🤚 The Open-Palm Indictment
Angelo John Martino III, a 41-year-old from Land O’Lakes, Florida, has been sentenced to 70 months in federal prison for doing exactly what you hope your ransomware negotiator is not doing: working for the other side.
Martino was employed by DigitalMint, a cybersecurity incident response firm hired by companies to negotiate with ransomware gangs on their behalf. Instead of negotiating against the BlackCat/ALPHV ransomware group, Martino was simultaneously advising them on how to extract the maximum possible payment from his own clients. He shared confidential information including insurance policy limits and negotiation positions — the two pieces of data that turn a ransomware demand from “we’d like some money” into “we know exactly how much money you have.”
The result: five U.S. companies paid a combined $75.3 million in ransom between April and September 2023.
👐 The Two-Handed Shakedown
The breakdown of that $75.3 million reads like a menu at a restaurant where the prices make you quietly close the menu and pretend you weren’t hungry:
- A nonprofit organization: $26.8 million
- A financial services firm: $25.7 million
- A hospitality company: $16.5 million
- Two additional victims: $6.1 million and $213,000
In one documented exchange, Martino told a BlackCat affiliate: “Keep denying our offers and I will let you know once I find out the max the[y] want to pay.” Which is the ransomware equivalent of a poker player texting the other table their own hand, except the stakes were corporate survival and the poker player was being paid to represent you.
Martino was not alone. His co-conspirators include Kevin Tyler Martin, another DigitalMint negotiator, and Ryan Clifford Goldberg, a former incident response manager at cybersecurity firm Sygnia. Martin and Goldberg attacked five additional companies between April and November 2023, split approximately $1.3 million from a medical company ransom, pleaded guilty in December, and were each sentenced to four years in prison in May.

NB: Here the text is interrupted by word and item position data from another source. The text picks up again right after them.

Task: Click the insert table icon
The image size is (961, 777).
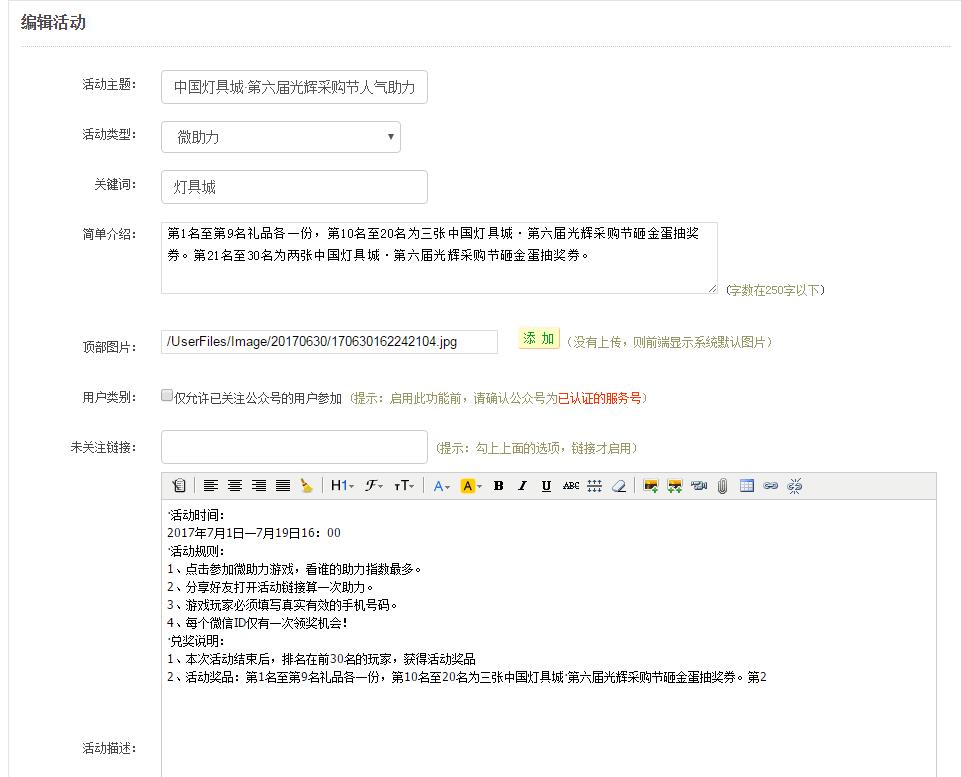Action: [x=746, y=486]
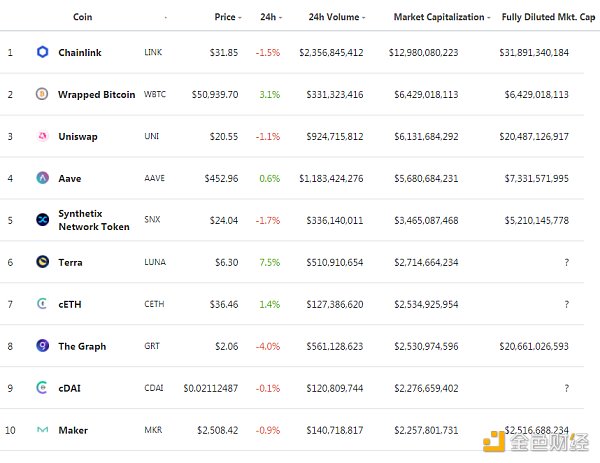Click the cDAI coin logo icon
The height and width of the screenshot is (463, 600).
(42, 388)

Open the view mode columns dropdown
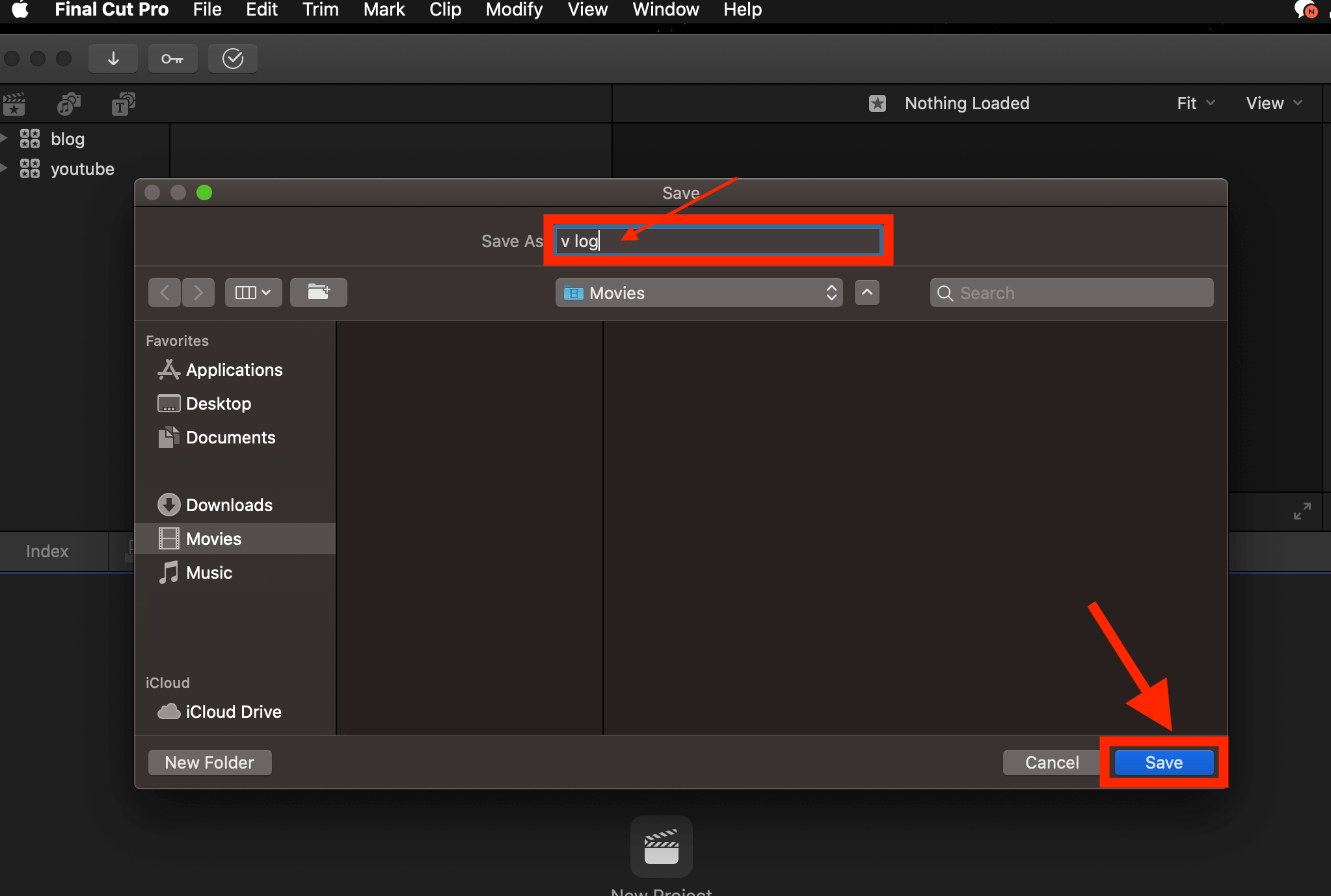point(253,293)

Three ransomware negotiators from two different incident response firms, all working for the same ransomware gang. The cybersecurity industry’s quality assurance process would like a moment of quiet reflection.
🌿 The Gentle Awakening
When authorities finally caught up with Martino, they seized $10 million in assets, which is how you learn what a ransomware negotiator does with his side income. The shopping list:
- A $1.68 million bayfront home
- Cryptocurrency (naturally)
- Multiple vehicles
- A food truck
- A 29-foot luxury fishing boat
The food truck is the detail that elevates this from cybercrime to performance art. A man who secretly collected millions by betraying companies in crisis also, apparently, had a passion for mobile cuisine. The fishing boat at least has thematic consistency — the man was, after all, professionally skilled at reeling people in.
DigitalMint, for its part, stated that it maintained “controls consistent with industry standards” and that Martino “intentionally hid his conduct” through separate communication channels. Which is both probably true and not the reassuring statement the company thinks it is, because “industry standards” just produced three insider threats across two firms.
👑 The Gold-Leaf Reckoning
The ransomware negotiation industry exists because ransomware payments are, for many companies, a rational economic decision. You hire a specialist. The specialist talks to the criminals. The criminals lower their price. Everyone pretends this is professional services and not a protection racket with invoices.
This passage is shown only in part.